加奈の異常なテンションとトレーニングの時の桁違いの強さはクラ効果だと思った俺はおこちゃまだった。
「お帰り彩斗~!
RX7ぶつけなかったよね~!」
加奈の朗らかな声が聞こえた。
「ああ、大丈夫だよ。
加奈、サンキュー!
海辺のドライブを堪能したよ!」
暖炉の間は先に帰っていた皆が集まっていた。
どうやら俺が一番最後に帰って来たようだ。
真鈴とジンコが興奮冷めやらぬ様子で月の研究施設の事を皆に話していた。
「全く外からじゃ判らないけど、あの中は凄い所だったわよ!」
真鈴は目をくるくるさせて叫んだ。
「本当よね~!
あんな施設が日本にあったなんて信じられないわ!」
ジンコも興奮していた。
なんでも天文台の中では月を見るだけで充分の小振りの光学望遠鏡があり、世界中の天文探査局からの報告を瞬時に受信して常に月の最新の状況が判るようになっていたとの事だ。

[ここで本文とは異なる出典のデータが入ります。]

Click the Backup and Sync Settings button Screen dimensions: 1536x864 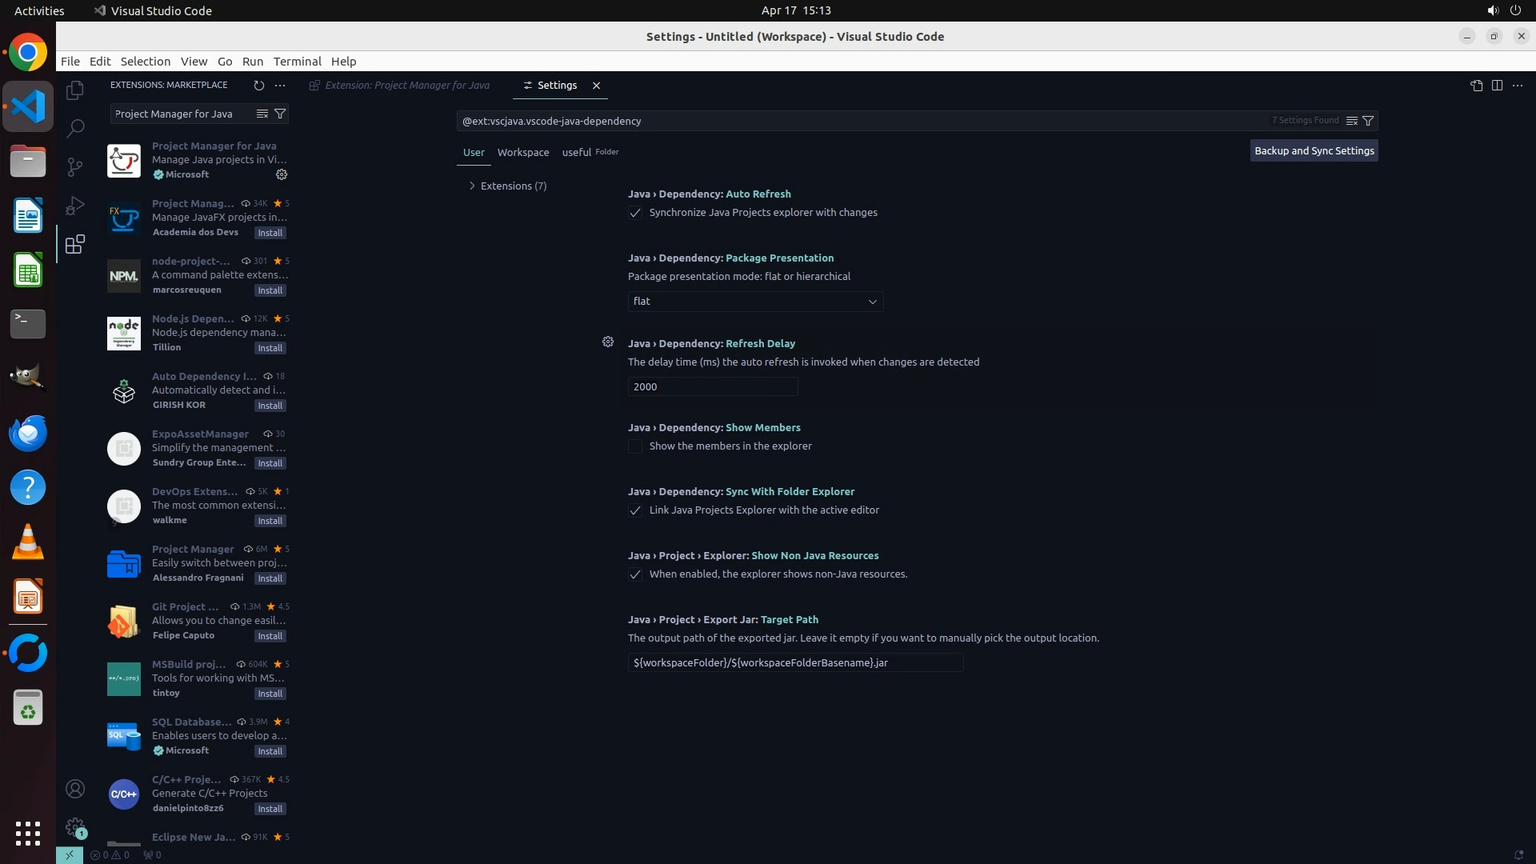click(x=1314, y=150)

岩井テレサは真鈴とジンコに月についての判っている事とまだ判らない事、現在判りつつある事などを施設の教授と呼ばれる初老の男から説明してもらったようだ。
「これからは月を見る目が違ってきたわ!」
「なぜあんな不思議な星が宇宙で一番近くに有るんだろうね!」
真鈴とジンコの興奮は全然収まらなかった。
真鈴達は少しだけ地下施設を見学させてもらったようだ。
地下12階までのエレベータ。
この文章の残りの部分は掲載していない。